# i haven't seen one post about rap.



## reyesaaronringo (Dec 27, 2009)

don't know if people like it but i'll tell you it's not as bad as you'd think.

here's some lyrics from common in the song- it's your world. in this part he's talking about a prostitute in chicago

Said it was her toes, but I could tell her soul hurt
She was cold turk, growing up she got to know hurt
very well in a world where self hate is overt
Her step-father that he was ike, so her mother he striked
she got to like like minded ******, who liked crimes and figures
Doing white lines and liquor, see hard times had kicked her
In the ass, it used to be thicker
Life is fast, some choose to be quicker
I remember in high school she had a passion to sing
Now she see herself in a casket in dreams
These are the children of crack and rap, blacks done lack
Self-esteem, yo we forgot the dream
On our Jefferson's y'all but we forgot the theme
In the Chi, we even rooting for a garbage team
This queen never seen herself on this Corner
She still wanna see California
But this is her world​


----------



## Third Engine (Dec 28, 2009)

Not a big fan of rap, but I've always loved Tupac.


----------



## Hiccups24-7 (Oct 17, 2009)




----------



## NotSoRighteousRob (Jan 1, 2010)

I really like this song even though I don't understand the words and the rappers look like hillbillys


----------



## murderegina (Jan 7, 2010)

Hey! I was actually going to start a thread on here just now about rap... until I noticed you had 


*if you like rap..my friend (she's an INFP ) is doing a contest and her and me would appreciate if you watched this and commented on it.*




Thank you:tongue:


----------



## WNF (Dec 23, 2009)

I feel like I'm too white to listen to rap.


----------



## murderegina (Jan 7, 2010)

WNF said:


> I feel like I'm too white to listen to rap.

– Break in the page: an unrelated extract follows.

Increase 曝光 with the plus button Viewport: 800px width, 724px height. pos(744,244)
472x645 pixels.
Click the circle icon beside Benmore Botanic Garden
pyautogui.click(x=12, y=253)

Why do you say that? Some of the most talented rappers are white. i.e. Eminem, Atmosphere, Evidence in Dilated Peoples, Remedy in Wu Tang, Diabolic.


That's like saying Jimi Hendrix is bad because he's black.


----------



## Rustang (Dec 31, 2009)




----------



## WNF (Dec 23, 2009)

murderegina said:


> Why do you say that? Some of the most talented rappers are white. i.e. Eminem, Atmosphere, Evidence in Dilated Peoples, Remedy in Wu Tang, Diabolic.
> 
> 
> That's like saying Jimi Hendrix is bad because he's black.


I didn't say anyone was bad. I feel out of place listening to it. but then again, I like The Fugees and Wu-Tang Clan. I guess I am into rap. somewhat.


----------



## Hiccups24-7 (Oct 17, 2009)

*gives WNF a side hug* ^_^


----------



## Aerorobyn (Nov 11, 2009)

I enjoy some rap/hip-hop. Bone Thugs, Tupac, Biggie, and Eminem are amongst my favorites. 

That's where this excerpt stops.